# [Data to use]
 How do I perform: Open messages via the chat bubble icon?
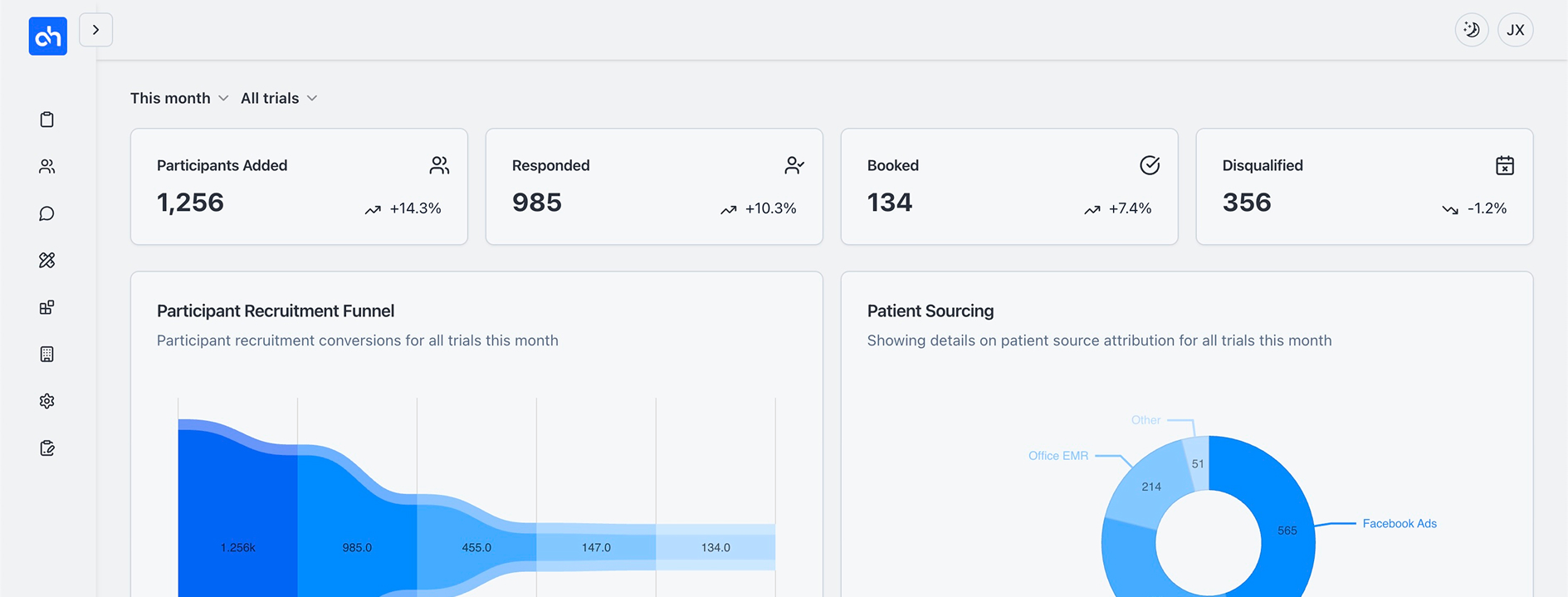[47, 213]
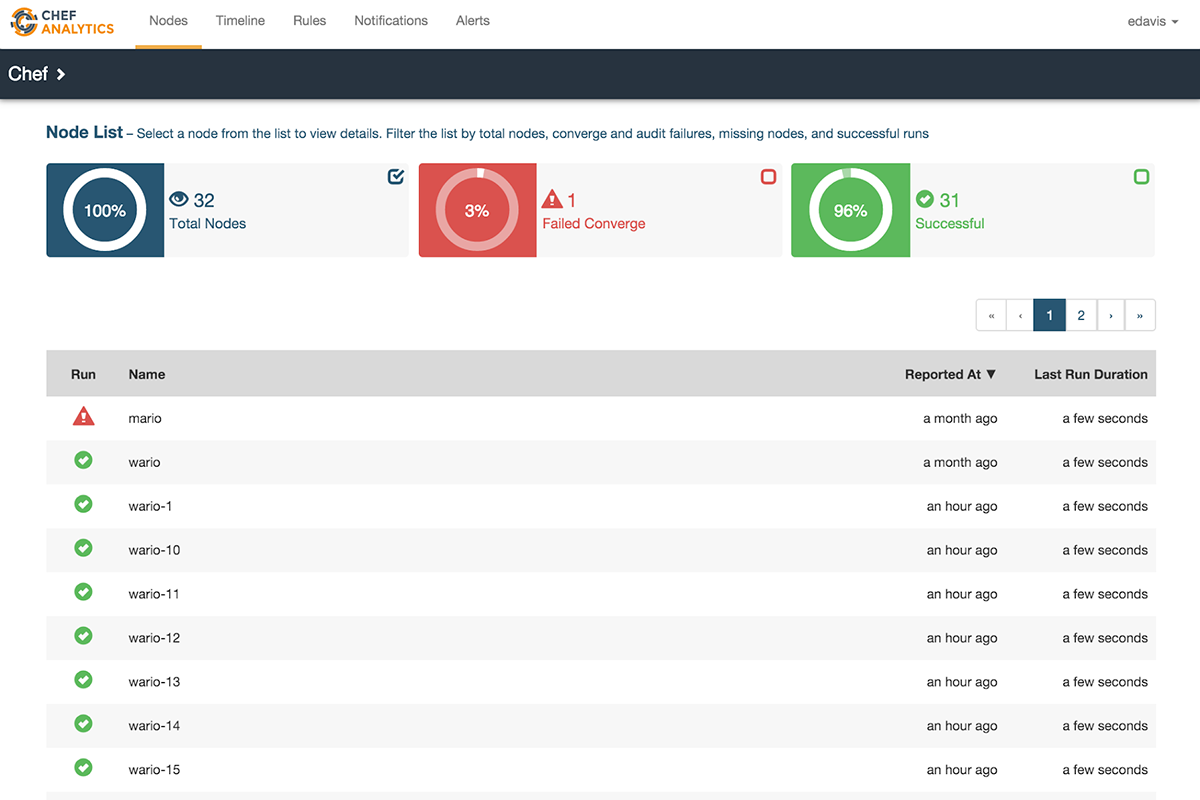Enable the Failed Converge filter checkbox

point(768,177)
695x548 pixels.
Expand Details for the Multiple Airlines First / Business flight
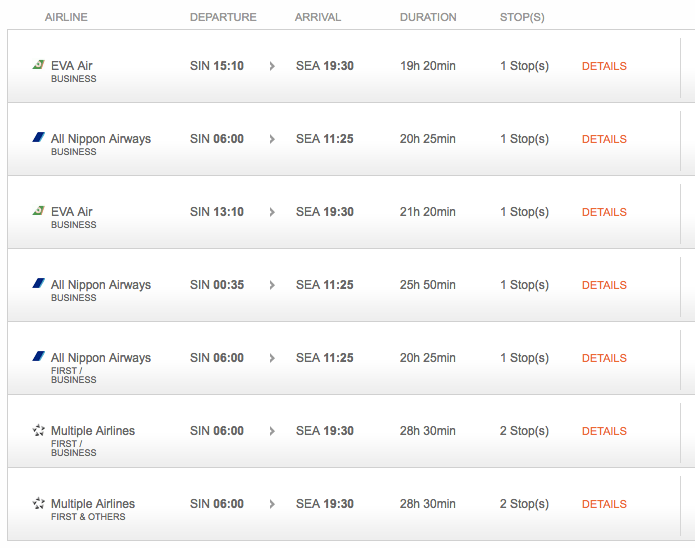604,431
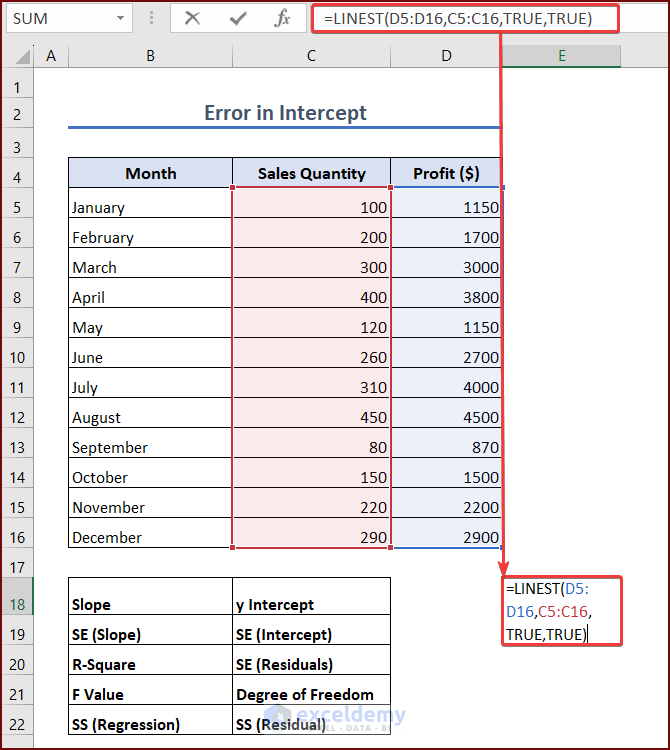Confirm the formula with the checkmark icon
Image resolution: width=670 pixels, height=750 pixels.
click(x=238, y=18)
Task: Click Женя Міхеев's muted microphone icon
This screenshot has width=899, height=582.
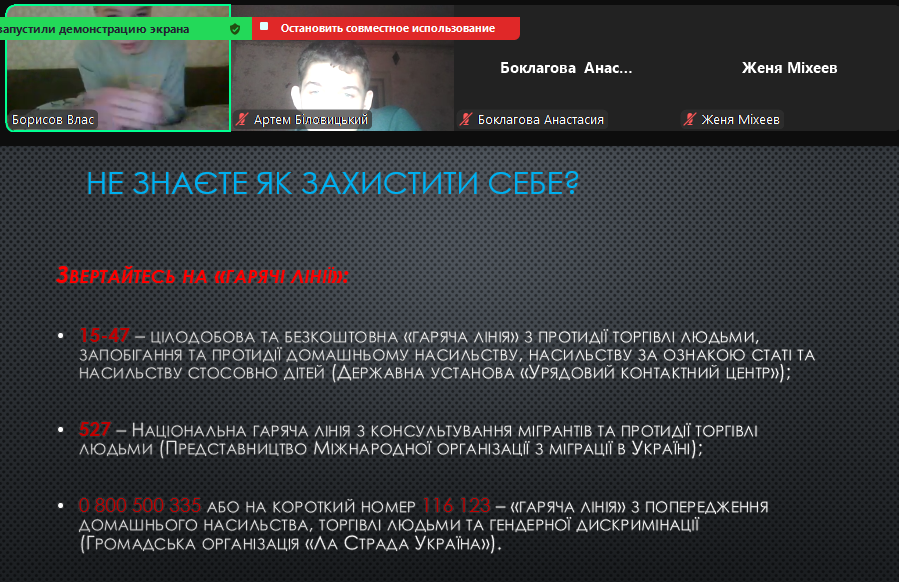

# [Work task]
Repeat each line of the records above exactly, but do not copy the pictures.

# [Solution]
 How do I perform: Open messages via the chat bubble icon?
[47, 213]
Enable the Failed Converge filter checkbox

point(768,177)
695x548 pixels.
Expand Details for the Multiple Airlines First / Business flight
604,431
Confirm the formula with the checkmark icon
Image resolution: width=670 pixels, height=750 pixels.
click(x=238, y=18)
Task: Click Женя Міхеев's muted microphone icon
This screenshot has width=899, height=582.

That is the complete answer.